Das 75-jährige Bestehen des Grundgesetzes war ein guter Anlass, um die verfassungsrechtliche Absicherung vorzunehmen und die Elemente, die den Status des Bundesverfassungsgerichts als Verfassungsorgan wesentlich prägen, im Grundgesetz deutlicher sichtbar zu machen. Bei anderen Verfassungsorganen wie dem Bundestag, dem Bundesrat, dem Bundespräsidenten und der Bundesregierung ist das bereits jetzt der Fall. Die Verankerung der Stellung des Gerichts in der Verfassung selbst dient der Stärkung der Unabhängigkeit der Verfassungsgerichtsbarkeit. Das ist in unseren Zeiten auch nötig. In einigen europäischen Ländern hat sich schon gezeigt: Erhalten Rechtsextreme Macht, versuchen sie sofort den Rechtsstaat auszuhöhlen und sich die Justiz zu unterwerfen. Solchen Szenarien von demokratiefeindlicher Sabotage und Blockade der unabhängigen Verfassungsgerichtsbarkeit schieben wir einen Riegel vor.

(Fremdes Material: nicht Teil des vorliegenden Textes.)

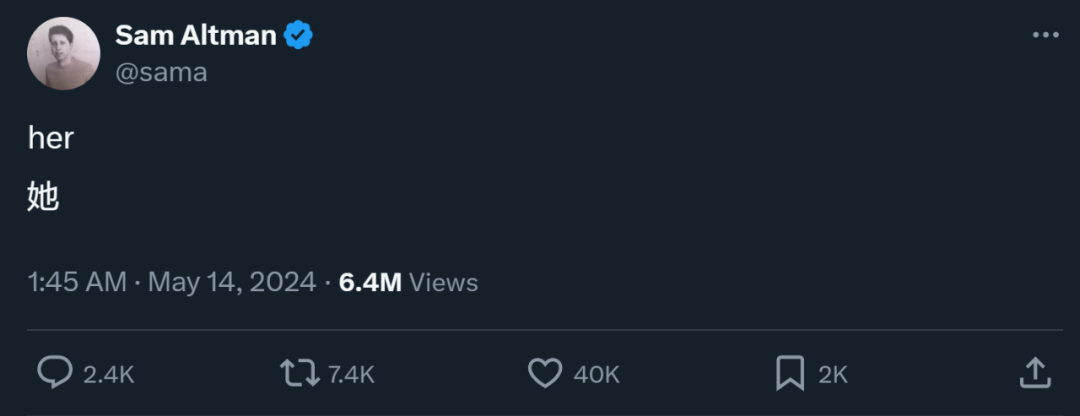1080x416 pixels.
Task: Click the 2K bookmarks count
Action: coord(833,375)
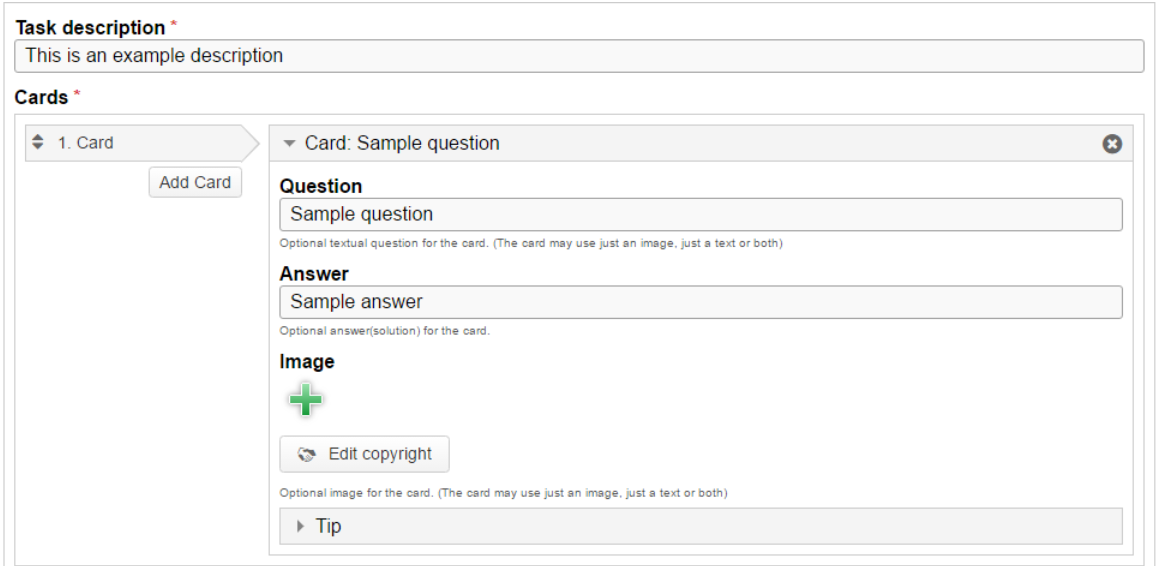Click the Add Card button
The image size is (1159, 572).
[195, 182]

Übernahme zentraler Strukturvorgaben in das Grundgesetz
Zentrale Strukturvorgaben werden vom einfachen Gesetzesrecht auf die Ebene der Verfassung gehoben. Das sind insbesondere:
- der Status des Gerichts,
- die Amtszeit der Richter*innen (12 Jahre),
- die Altersgrenze der Richter*innen (68 Jahre),
- die Zahl der Richter*innen (16),
- die Zahl der Senate (2),
- der Ausschluss der Wiederwahl der Richter*innen,
- die Fortführung der Amtsgeschäfte bis zur Wahl eines*r Nachfolgers*in,
- die Bindungswirkung der Entscheidungen des Gerichts und
- die Geschäftsordnungsautonomie des Gerichts.

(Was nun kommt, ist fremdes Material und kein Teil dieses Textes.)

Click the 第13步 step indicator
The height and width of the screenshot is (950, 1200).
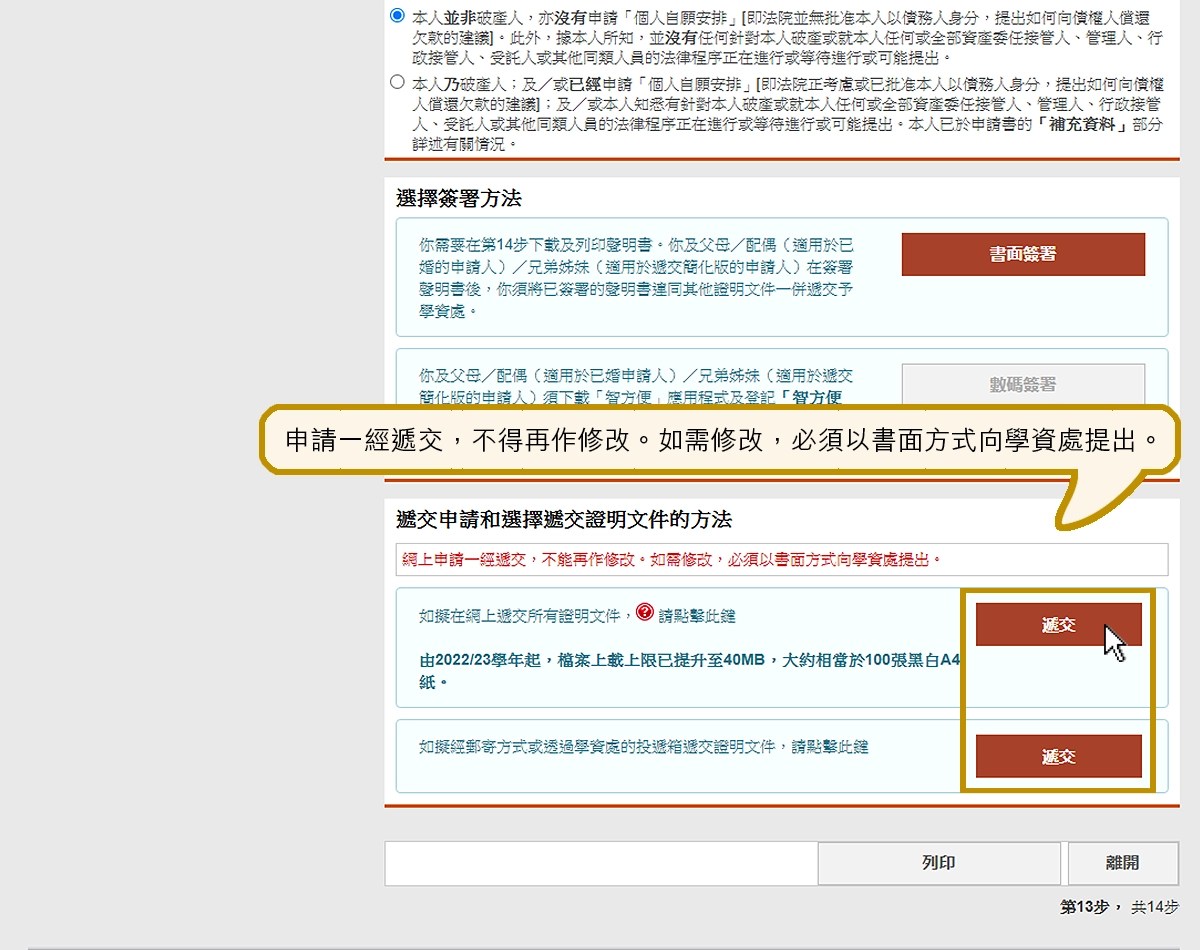(1081, 907)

Möglichkeit eines Ersatzwahlmechanismus
Mit der Reform ist es nun auch dem einfachen Gesetzgeber möglich, eine Regelung für den Fall zu treffen, dass das gesetzlich zuständige Wahlorgan (Bundestag oder Bundesrat) eine vakante Richter*innenstelle nicht rechtzeitig neu besetzt. Für diesen Fall soll die Möglichkeit geschaffen werden, dass das Wahlrecht auch durch das andere Wahlorgan ausgeübt werden kann. In das Grundgesetz wird dazu eine Öffnungsklausel eingefügt. Eine solche ist notwendig, weil damit – zeitweilig – von der verfassungsrechtlichen Vorgabe abgewichen werden kann, dass die Mitglieder des BVerfG zur Hälfte vom Bundesrat und Bundestag gewählt werden. Damit wird sichergestellt, dass das BVerfG handlungsfähig bleibt, auch wenn es im zuständigen Wahlorgan zu dauerhaften Schwierigkeiten kommt, sich auf einen von einer Zweidrittelmehrheit getragenen Kandidaten oder Kandidatin zu einigen. So wird etwaigen Blockaden durch demokratiefeindliche Sperrminoritäten entgegengewirkt.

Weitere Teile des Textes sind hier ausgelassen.